**** Material for the task
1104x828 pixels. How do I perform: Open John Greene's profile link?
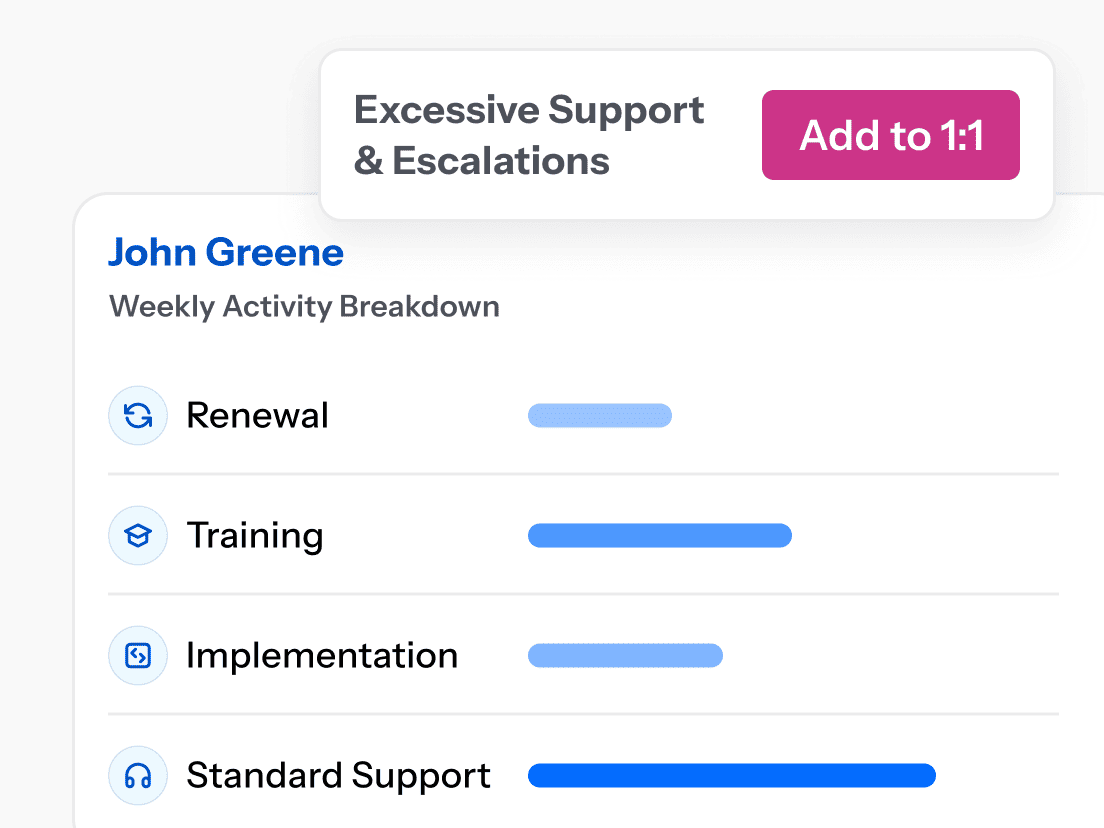[226, 252]
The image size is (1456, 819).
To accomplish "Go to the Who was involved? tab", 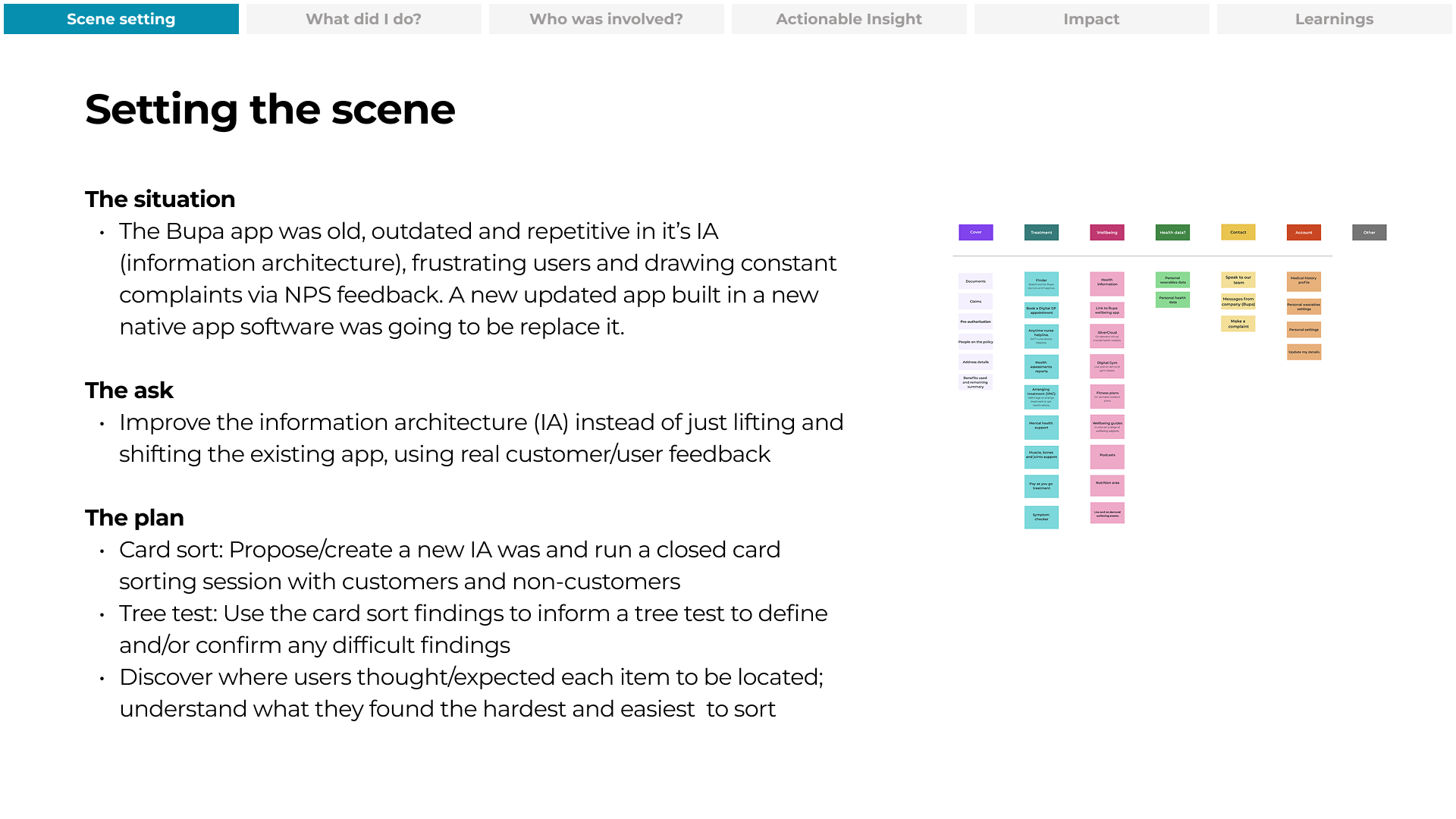I will pos(607,19).
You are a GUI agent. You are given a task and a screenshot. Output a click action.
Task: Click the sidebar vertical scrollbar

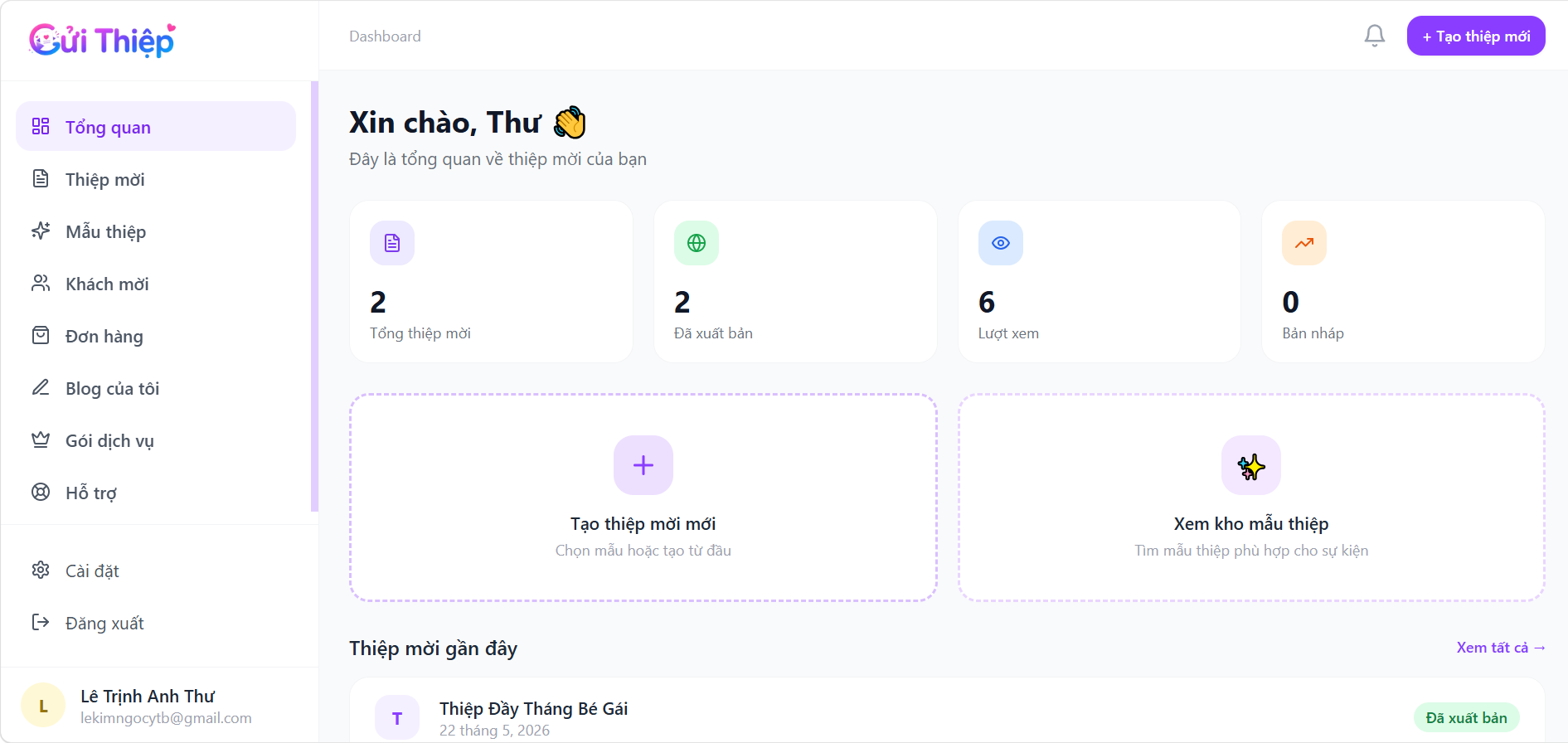[314, 296]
********
=== Exercise goal ===
Every line from the one bearing "You are a GUI" through the end of the data above must be output exactly, and no picture may appear.

=== Task output ===
You are a GUI agent. You are given a task and a screenshot. Output a click action.
Task: Click the sidebar vertical scrollbar

[314, 296]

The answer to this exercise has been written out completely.